DISQUS Hello! 20bits is using DISQUS, a powerful comment system, to manage its comments. Learn more.

Community Page

Jump to original thread »
Author

10 Tips for Optimizing MySQL Queries (That don’t suck) | 20bits

Started by Jesse Farmer · 7 months ago

No excerpt available. Jump to website »

60 comments

  • Hey Jesse,

    I just scanned your post (it's past 2AM and I have an early flight tomorrow), but it looks like a _huge_ improvement over the Jaslabs list. In fact, it looks like the kind of post I would have written had I had more time! Great job.
  • Oh yea, one other thing... preincrement is faster than postincrement b/c postincrement requires the creation of a temporary copy of the variable to return as the result of the statement. Unless of course your compiler optimizes away the difference :).
  • On point 7, I disagree that you should change subqueries to joins. You should use subqueries where they make the SQL easier to understand, and joins when they make it easier to understand. If the two methods of writing the SQL produce the same results, then the query optimiser should optimise them to do the same thing internally anyway. If one method is slower than the other, that is a bug in the database engine.
  • Your point in #5 is all fine and dandy until you use some type of ORM framework in your application. Bring in something like Hibernate to your application and try to run a code-generation on that table. It will create it's own primary key for you in the classes it creates, which is a real pain to work with in the code.
  • WOW your response to optimizing MySQL queries is basically to set up your database right. Genius!
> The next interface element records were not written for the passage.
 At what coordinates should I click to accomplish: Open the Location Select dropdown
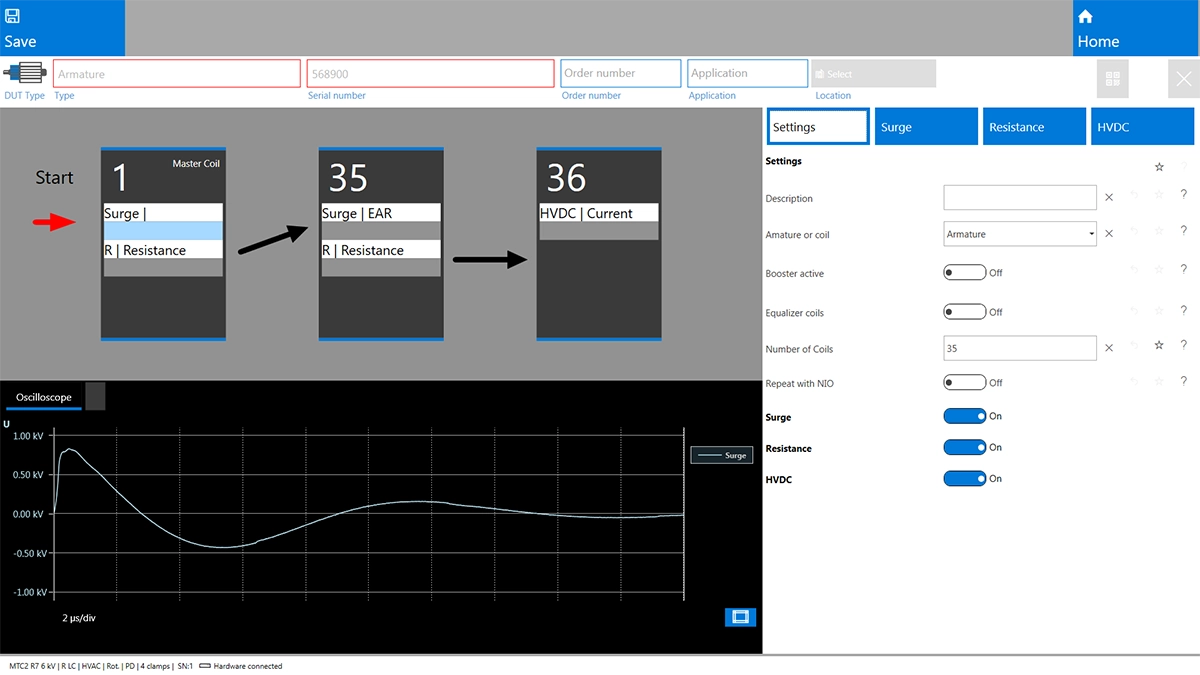(873, 74)
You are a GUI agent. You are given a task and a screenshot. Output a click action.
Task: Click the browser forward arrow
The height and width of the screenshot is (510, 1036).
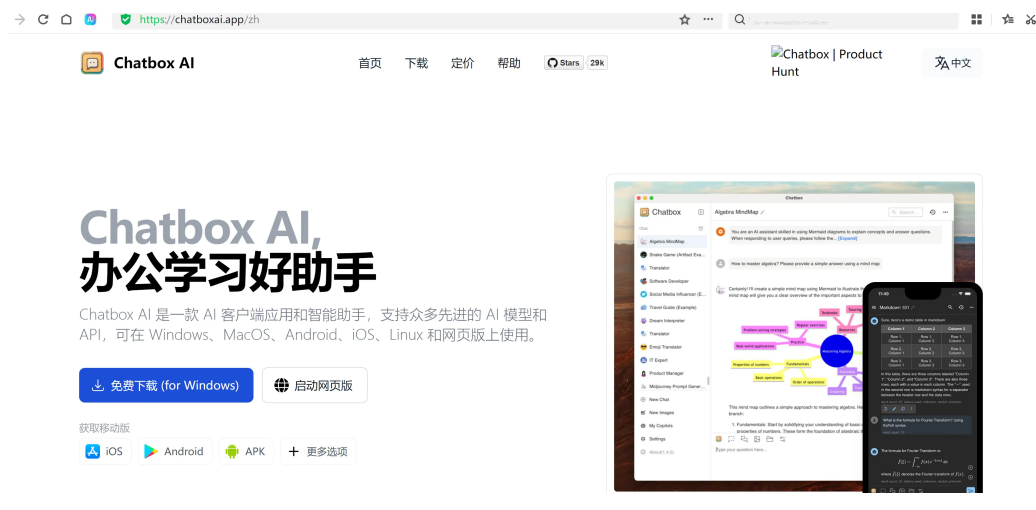pyautogui.click(x=20, y=19)
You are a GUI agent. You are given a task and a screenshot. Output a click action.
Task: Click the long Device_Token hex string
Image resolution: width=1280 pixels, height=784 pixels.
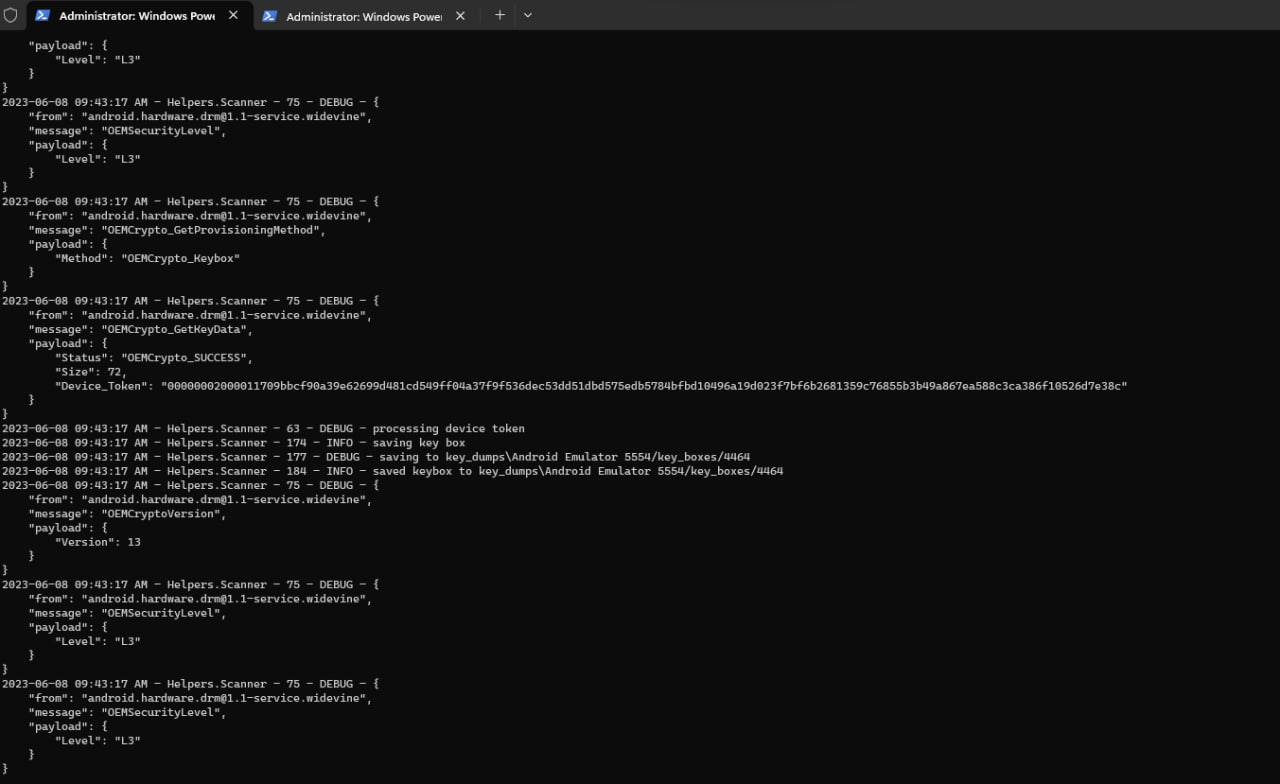click(644, 386)
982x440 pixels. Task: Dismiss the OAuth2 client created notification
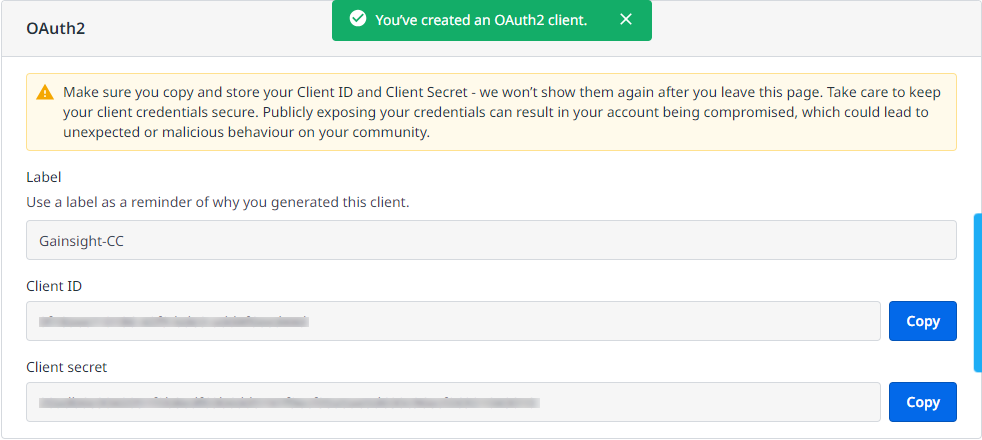point(626,20)
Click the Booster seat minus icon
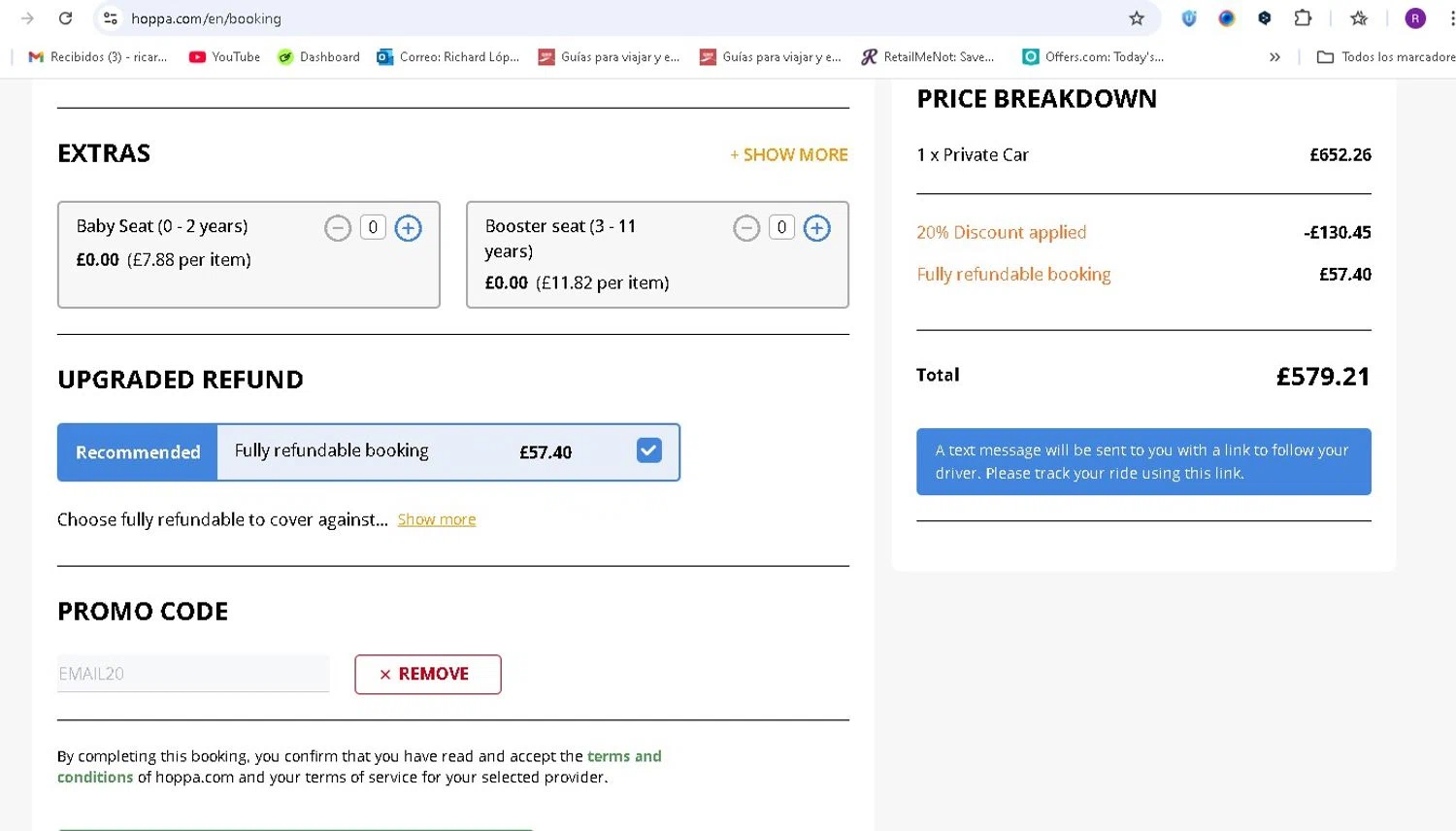Screen dimensions: 1456x831 [746, 228]
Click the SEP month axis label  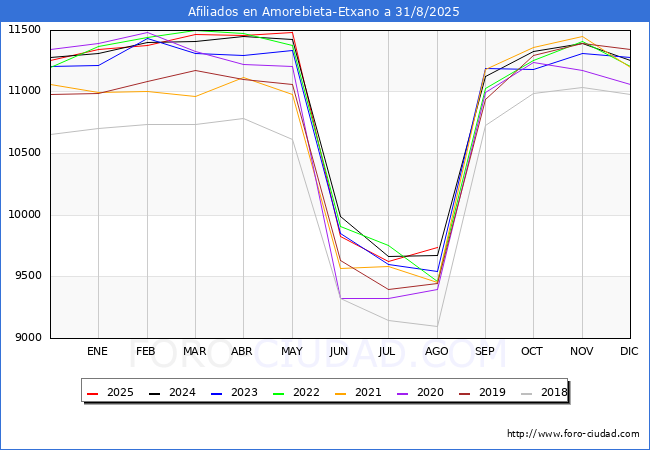[484, 351]
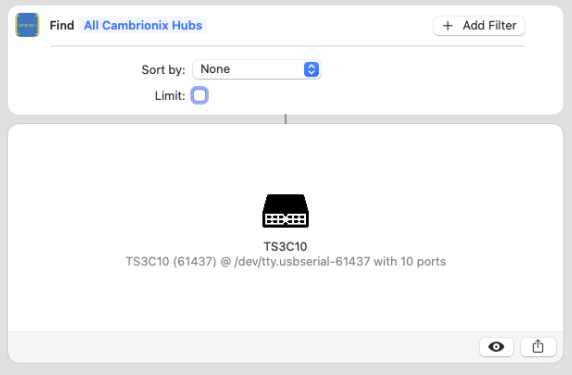Add a filter using the Add Filter button
The height and width of the screenshot is (375, 572).
479,26
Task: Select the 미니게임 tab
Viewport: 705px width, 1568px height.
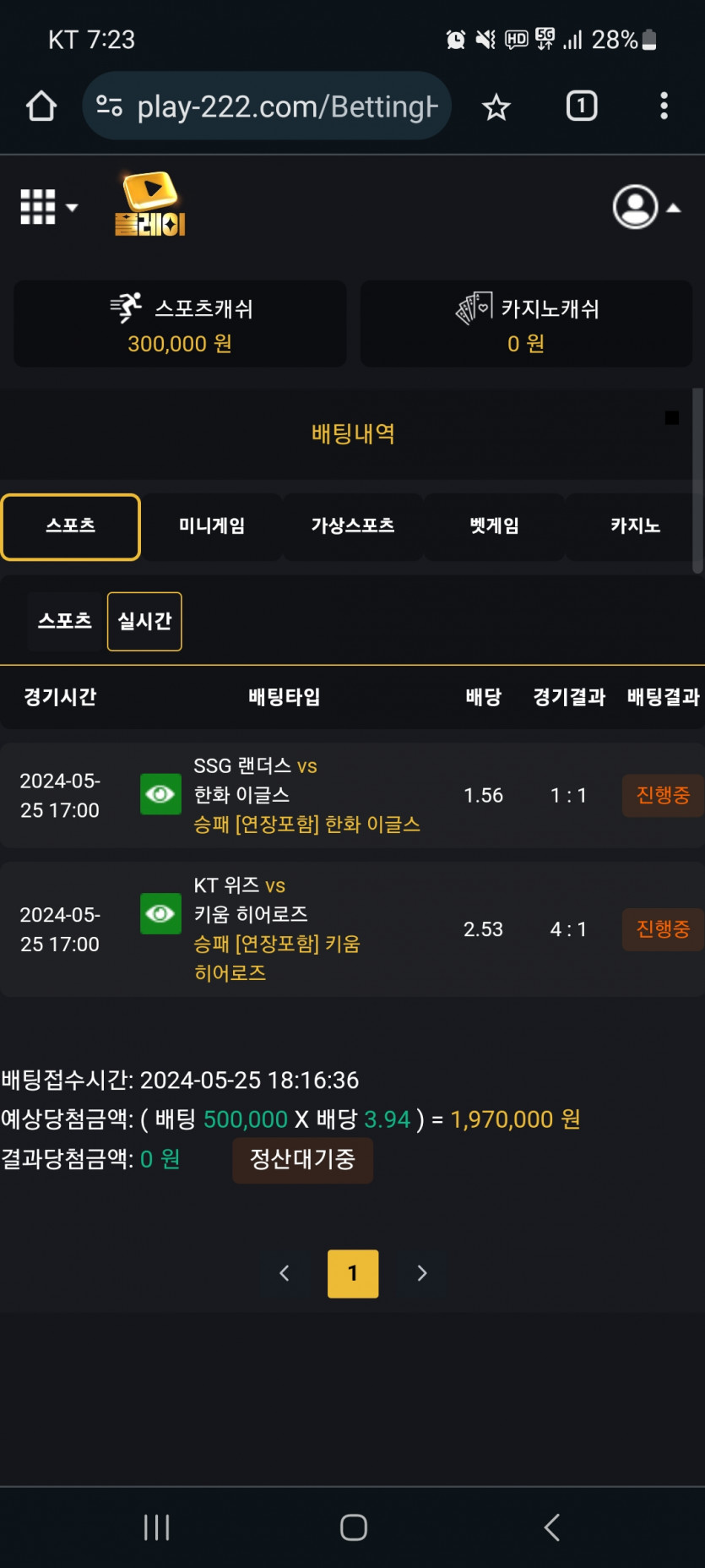Action: (x=212, y=526)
    What if you don't control the schema? I guess then you don't have much.
  • Hmm. If it's on duggmirror, can I still post a comment?
  • I attended a presentation on performance optimization by Jay Pipes from MySQL a couple weeks back, and his advice was to always use auto_increment primary keys unless you have a very good reason not to. I'm a little fuzzy on the details, but I believe what he said was when you use an auto_increment PK the engine inherently knows what the next available value is, while if you use another unique column for the PK it needs to do a little more work when inserting to ensure the value you're providing is unique. The end result according to him was better performance when dealing with high insert volume when using a synthetic auto_increment key. I believe he was talking about InnoDB at the time, so I'm not sure if the same concept applies to MyISAM.

    In the example you gave I agree, keep the auto_increment out of there, but in other cases where there's natural key you may actually be hurting performance.
  • Robert,

    Unfortunately that problem is hard. I personally wouldn't trust a database to reliably translate subqueries into joins where possible. I also don't think joins are frequently more obscure than subselects, especially if you're (1) familiar with SQL idioms and (2) leave comments about what data the query is fetching.
  • Bobby,

    That is true. Rails, for example, doesn't support composite primary keys out of the box. Unfortunately that is a problem since often composite primary keys are really the best solution. I know there's a mixin for Rails which adds support for composite keys, although I don't know how well it performs.
  • Andrew,

    If you don't have any control over the layout of your database or the database configuration itself then there's not much you can do. Use the profiling tools I described to isolate the expensive queries and try to rewrite them so that they're not so expensive. Since you can't alter indices or change the schema this might prove to be very difficult.
  • Nick,

    I think he was talking about using auto_increment versus incrementing via some other mechanism. Drupal, which I've written about elsewhere, does just this and it's really annoying — it has its own sequence table. This makes multiple inserts difficult if not impossible. But if you have a natural primary key then adding an auto incrementing artificial key doesn't get you anything. IOW, if you have an artificial key, it's best to make it an auto_increment integer column, in MySQL at least.
  • Actually, for #7, you'd want a LEFT JOIN to ensure you got all authors even if they haven't posted yet.
  • Ryan,

    Well, it depends on what data you're actually trying to fetch. It was meant as an illustration of the subquery vs. join issue, though. I think it suffices for that. :)
  • Robert (Jamie) Munro: You're joking, right?
  • Good list. I've attended a presentation given by Jay Pipes from MySQL, and he addresses the same points, I suspect you may have been to a similar presentation or read his book. :)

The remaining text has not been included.